Mesmo sem saber a identidade do seu adversário, ainda é possível mitigar o impacto dos ataques de ransomware. Aqui estão 10 passos recomendados de melhores práticas:

  • Combata a engenharia social. Implemente programas de treinamento e conscientização em segurança atualizados para educar sua equipe sobre táticas de ataque.
  • Proteja as contas. Garanta que as contas utilizem senhas longas, fortes e únicas, combinadas com autenticação multifator (MFA).
  • Segmente as redes. Divida a infraestrutura de TI em segmentos distintos para minimizar o 'raio de impacto' de possíveis ataques, restringindo a movimentação lateral de invasores e aumentando a segurança geral do sistema.
  • Implemente monitoramento contínuo. Utilize ferramentas como detecção e resposta de endpoints (EDR) ou detecção e resposta gerenciada (MDR) para identificar comportamentos suspeitos o mais cedo possível.
  • Teste regularmente os controles de segurança. Avalie a eficácia dos controles, políticas e processos de segurança por meio de testes frequentes, promovendo melhorias contínuas.
  • Implemente ferramentas avançadas de gerenciamento de vulnerabilidades e patches. Utilize soluções para gerenciar e corrigir vulnerabilidades de forma proativa, minimizando o risco de exploração por atacantes.
  • Proteja todos os ativos sensíveis com software de segurança em várias camadas.
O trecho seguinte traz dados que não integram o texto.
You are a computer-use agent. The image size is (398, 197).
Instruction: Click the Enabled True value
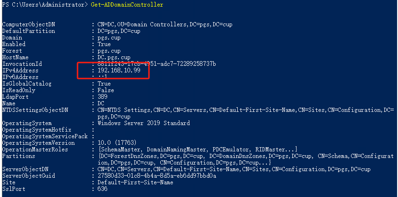click(104, 44)
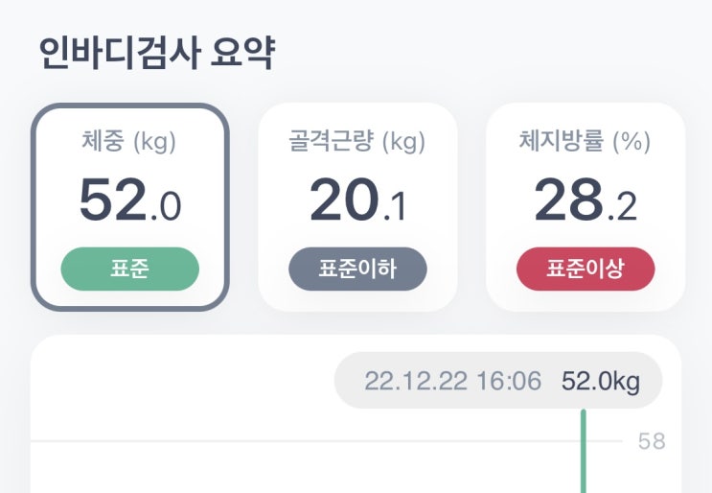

Garanta que desktops, servidores e dispositivos móveis/laptops estejam protegidos por soluções de segurança robustas de um fornecedor confiável.
  • Invista em inteligência de ameaças de um parceiro confiável. Obtenha informações sobre ameaças em tempo real para se manter atualizado sobre as tendências e ameaças emergentes, aprimorando a defesa.
  • Realize backups regulares conforme as melhores práticas. Tenha backups consistentes e seguros, alinhados às práticas recomendadas, para garantir a recuperação de dados em caso de ataque.
  • Desenvolva uma estratégia eficaz de resposta a incidentes e pratique periodicamente. Estabeleça planos claros para responder rapidamente a incidentes e realize exercícios para testar a eficácia da resposta.

De acordo com uma estimativa, o crime organizado foi responsável por 60% das violações de dados no ano passado, enquanto apenas 5% foram atribuídas a Estados-nação. No entanto, a participação dos Estados-nação está crescendo, e as violações em si podem ter um impacto significativo na sua organização. A conscientização contínua e o gerenciamento proativo de riscos são essenciais.